Buccal cells DNA extraction to obtain high quality human genomic DNA suitable for polymorphism genotyping by PCR-RFLP and Real-Time PCR

Erika Calvano KÜCHLER 1, Patricia Nivoloni TANNURE 2, Priscila FALAGAN-LOTSCH 3, Taliria Silva LOPES 4, Jose Mauro GRANJEIRO 3,5,6, Lidia Maria Fonte AMORIM 6,
PMCID: PMC3881822  PMID: 23032210

Abstract

Objective

The aim of this study was to evaluate, by PCR-RFLP and Real-time PCR, the yield and quality of genomic DNA collected from buccal cells by mouthwash after different storage times at room temperature.

Material and Methods

A group of volunteers was recruited to collect buccal cells using a mouthwash solution. The collected solution was divided into 3 tubes, one tube were used for immediate extraction and the remaining received ethanol and were kept at room temperature for 4 and 8 days followed by DNA extraction. The concentration, purity and integrity of the DNA were determined using spectrophotometry and electrophoresis. DNA quality differences among the three incubation times were also evaluated for genotyping EGF +61 A/G (rs 4444903) polymorphism by PCR-RFLP and for IRF6 polymorphism (rs 17015215) using Real-Time PCR.

Results

There was no significant difference of DNA yield (p=0.75) and purity (p=0.86) among the three different incubation times. DNA obtained from different incubation times presented high-molecular weight. The PCR-RFLP and Real time PCR reactions were successfully performed for all DNA samples, even those extracted after 8 days of incubation. All samples genotyped by Real-Time PCR presented C allele for IRF6 gene polymorphism (homozygous: CC; heterozygous: CT) and the C allele was used as a reference for Ct values. The samples presented the same genotype for the different times in both techniques.

Conclusion

We demonstrated that the method described herein is simple and low cost, and that DNA can be extracted and PCR amplified after storage in mouthwash solution at room temperature.

Keywords: DNA, Saliva, PCR, Genetic polymorphism

INTRODUCTION

In the last years, the advances in molecular genetics research provided substantial progress regarding the identification of genes involved in the pathogenesis of human alterations and diseases2. Molecular epidemiological studies regarding the association of mutation/polymorphisms with orofacial diseases, including oral clefts, developmental dental alterations and oral diseases (i.e. caries lesion and periodontal disease), advanced on many levels14,19,20.

In epidemiological studies10, most of them using polymerase chain reaction (PCR) technique17, obtaining high-quality genomic DNA is critical. In most cases the preferred source of material is peripheral blood.

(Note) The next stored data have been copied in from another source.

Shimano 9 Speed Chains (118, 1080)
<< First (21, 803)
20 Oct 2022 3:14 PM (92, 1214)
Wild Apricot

Blood sampling, however, may be problematic in cases such as extreme illness or elderly people, babies and people that are reluctant to be submitted to this invasive procedure. For this reason, buccal cell collection is gaining recognition as an alternative specimen source for DNA isolation in clinical and research testing6. Additionally, clinical validation studies have shown that DNA diagnostic results from patient-matched buccal cells and whole blood are comparable3.

Buccal cells can be obtained for DNA isolation using mouthwashes, cytobrushes, swabs, treated cards and whole saliva collection. Mulot, et al.12 (2005) compared cytology brushes, mouthwash and treated cards for DNA collection and concluded that cytobrush appears to be the most appropriate method with good quality and high security in multicenter studies. On the other hand, another study comparing oral rinse, cytobrush and swab using OrageneTM DNA collection kit to extract DNA showed that oral rinse provided sufficient DNA quantity and quality better than the buccal swab and brush techniques16.

Commercially available DNA isolation kits are produced mainly in industrialized countries, and may not be readily available at affordable prices in developing and underdeveloped countries1. In order to establish DNA collection of a large number of samples for epidemiological studies, we used a simple and cost-efficient protocol1,7. The aim of this study was to evaluate, by restriction fragment length polymorphism-PCR (PCR-RFLP) and Real-time PCR, the yield and quality of genomic DNA collected from buccal cells by mouthwash after different storage times at room temperature.

MATERIAL AND METHODS

A group of 12 volunteers of both genders (with ages ranging from 20 to 54 years) were enrolled to collect buccal cells using a mouthwash solution. Ethical approval was obtained from the Human Ethics Committee of the Health Department of the city of Rio de Janeiro, Rio de Janeiro, Brazil (113/09). Informed consent was obtained from all participating individuals. The individuals were instructed to brush their teeth or rinse the mouth with water for at least 2 h prior to saliva collection.

Saliva collection

Buccal cells were collected by rinsing the mouth for 60 s with 15 mL of saline and expectorating the rinse in a 50 mL propylene tube. In order to assess the DNA integrity over time, the mouthwash solution was divided into 3 tubes.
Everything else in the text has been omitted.